BEGIN Extracted records

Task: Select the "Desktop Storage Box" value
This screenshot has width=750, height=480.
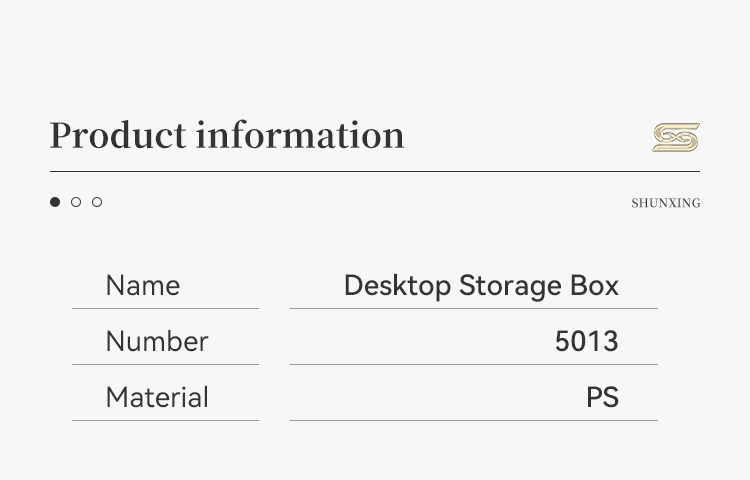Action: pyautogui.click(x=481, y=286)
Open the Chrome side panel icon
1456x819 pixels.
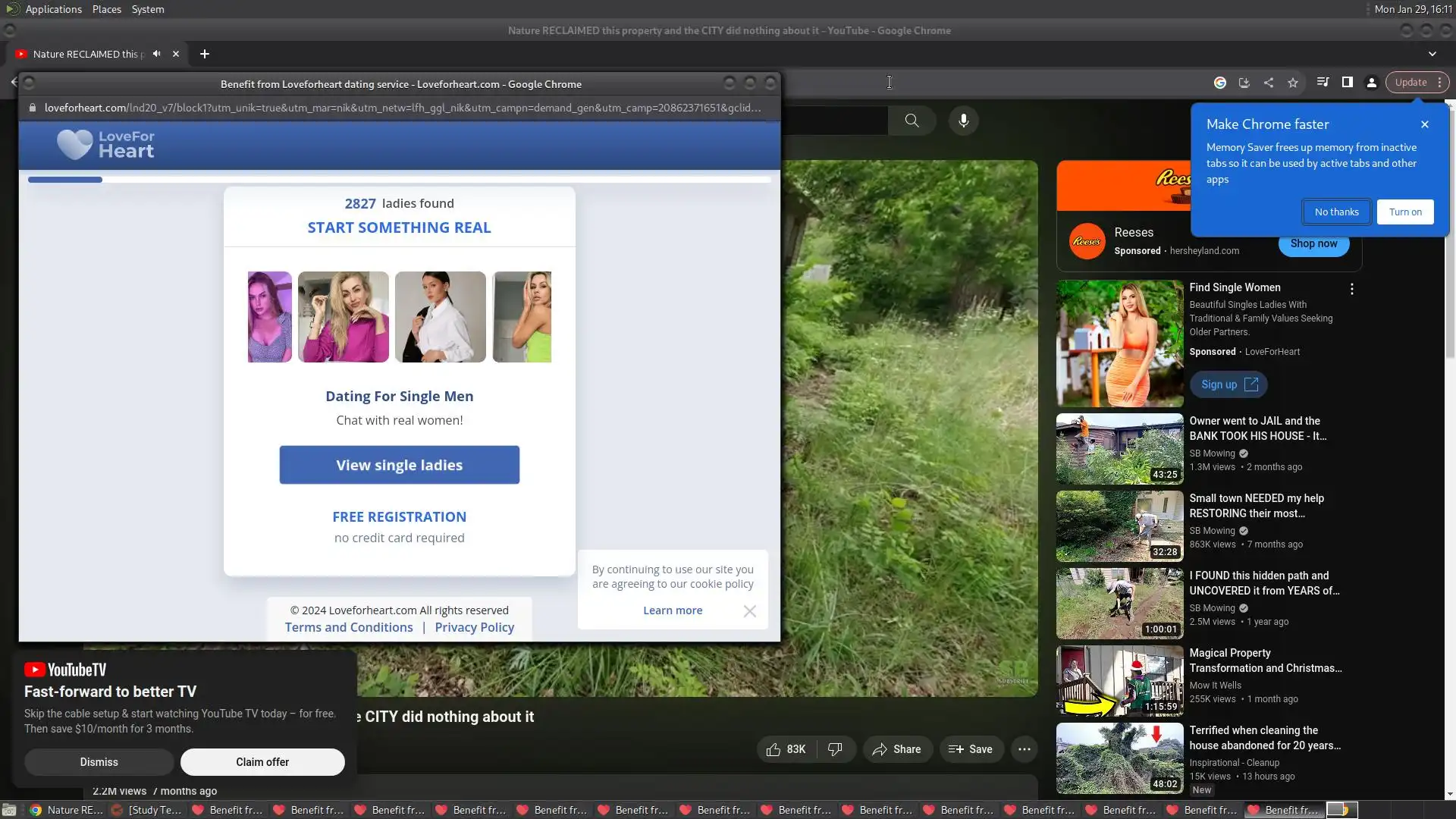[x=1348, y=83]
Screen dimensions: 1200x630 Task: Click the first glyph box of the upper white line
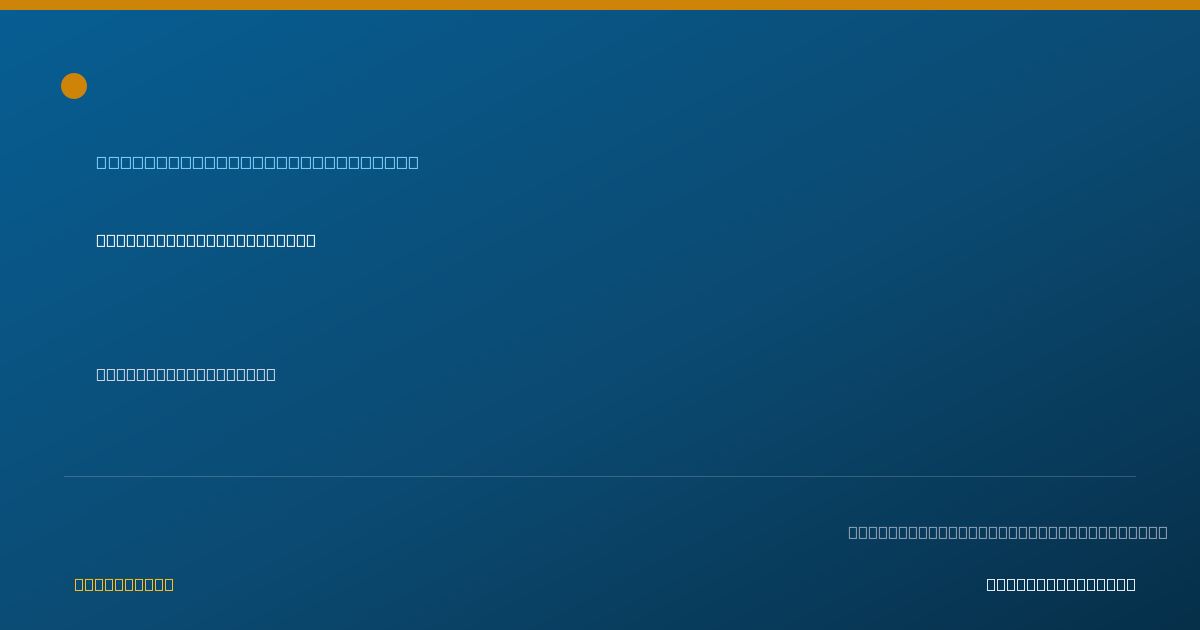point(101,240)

END Extracted records

■ **Given request**:
List each line above that contains the string "Task", copying every such line in full.

■ **Answer for this exercise**:
Task: Select the "Desktop Storage Box" value
Screen dimensions: 1200x630 Task: Click the first glyph box of the upper white line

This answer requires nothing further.